Sure, China also has an interest in natural resources in Canada's North, but they're much like its interests in Canada's south. They'd try to get their hands on oil, gas and mineral deposits by buying them, not by seizing a NATO country's Arctic territory. The issues won't be far different from Chinese ownership in Alberta's oil sands.

There's another reason the Chinese, and others in Asia, want official-observer status in the Arctic Council, a regional co-operation body that used to interest pretty much no one. Arctic waters promise a shorter shipping route between Asia and Europe, at least in kilometres, and melting ice holds the promise of cheaper shipping that appeals to Asian exporters and maritime nations like Singapore.

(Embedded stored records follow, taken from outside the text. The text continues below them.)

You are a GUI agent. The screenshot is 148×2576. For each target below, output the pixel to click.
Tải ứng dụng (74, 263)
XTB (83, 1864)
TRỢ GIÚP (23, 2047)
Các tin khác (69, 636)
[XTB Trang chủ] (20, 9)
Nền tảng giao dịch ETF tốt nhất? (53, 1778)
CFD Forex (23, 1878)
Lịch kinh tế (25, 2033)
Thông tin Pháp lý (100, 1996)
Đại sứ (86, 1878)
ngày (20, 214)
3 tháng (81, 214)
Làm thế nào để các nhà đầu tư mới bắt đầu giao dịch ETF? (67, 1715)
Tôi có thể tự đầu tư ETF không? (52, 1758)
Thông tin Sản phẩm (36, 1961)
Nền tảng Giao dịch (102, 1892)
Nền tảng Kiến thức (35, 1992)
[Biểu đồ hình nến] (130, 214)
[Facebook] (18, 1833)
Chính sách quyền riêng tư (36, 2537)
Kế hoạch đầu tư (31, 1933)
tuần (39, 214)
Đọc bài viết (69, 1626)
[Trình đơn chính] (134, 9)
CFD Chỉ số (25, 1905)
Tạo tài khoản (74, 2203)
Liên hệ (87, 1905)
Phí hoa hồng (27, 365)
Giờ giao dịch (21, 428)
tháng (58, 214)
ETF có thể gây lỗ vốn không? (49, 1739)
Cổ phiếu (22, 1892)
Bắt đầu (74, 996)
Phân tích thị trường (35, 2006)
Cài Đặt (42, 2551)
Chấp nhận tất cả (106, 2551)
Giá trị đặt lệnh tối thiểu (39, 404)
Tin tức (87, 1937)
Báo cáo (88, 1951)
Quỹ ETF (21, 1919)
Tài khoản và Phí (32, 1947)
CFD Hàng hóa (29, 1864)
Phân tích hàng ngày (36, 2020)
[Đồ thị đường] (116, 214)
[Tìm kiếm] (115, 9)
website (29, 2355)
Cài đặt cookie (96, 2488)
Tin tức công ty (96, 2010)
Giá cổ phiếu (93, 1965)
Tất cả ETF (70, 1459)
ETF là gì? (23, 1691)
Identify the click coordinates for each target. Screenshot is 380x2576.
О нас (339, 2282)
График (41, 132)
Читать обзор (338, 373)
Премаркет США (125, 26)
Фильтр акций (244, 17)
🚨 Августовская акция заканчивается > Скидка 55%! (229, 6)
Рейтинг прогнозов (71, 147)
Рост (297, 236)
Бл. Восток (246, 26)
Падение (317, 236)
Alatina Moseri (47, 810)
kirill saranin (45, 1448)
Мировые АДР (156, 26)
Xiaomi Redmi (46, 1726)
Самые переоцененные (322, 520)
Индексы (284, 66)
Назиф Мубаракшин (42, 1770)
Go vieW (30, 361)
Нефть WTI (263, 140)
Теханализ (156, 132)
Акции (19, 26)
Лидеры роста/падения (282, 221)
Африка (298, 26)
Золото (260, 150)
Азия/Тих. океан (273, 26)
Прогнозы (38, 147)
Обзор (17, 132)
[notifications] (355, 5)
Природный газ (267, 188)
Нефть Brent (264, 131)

That has some worrying that Canadian claims on the Northwest Passage will soon be tested. The United States insists the route is an international strait, because it doesn't want to set a precedent for other waterways like the Straits of Hormuz. The University of British Columbia's Michael Byers argues it's really in the interest of the United States to have Canada act as the steward of the passage, rather than have a "wild west" environmentRussia and China might even support this. Instead of Canada simply asserting sovereignty, "some serious diplomacy" might avert an eventual dispute, he argued.

But even the worry about the shipping boom is an overblown concern in Mr. Brigham's eyes. Yes, there's now more shipping on the Russian side of the pole – mostly northern Russian resources going to Asia. But even with thinning ice, it's still a slow, unpredictable sail that makes shipping from Asia to Europe commercially unlikely. If it does happen one day, the Russian route will be used, not the Northwest Passage. "Most experts would tell you the Northwest Passage isn't viable," Mr. Brigham said.

It's a good thing, then, that Mr. Harper's Arctic chest-thumping has quieted. Canada's interests, as it turns out, have more to do with mundane management and diplomacy than warning others to keep hands off.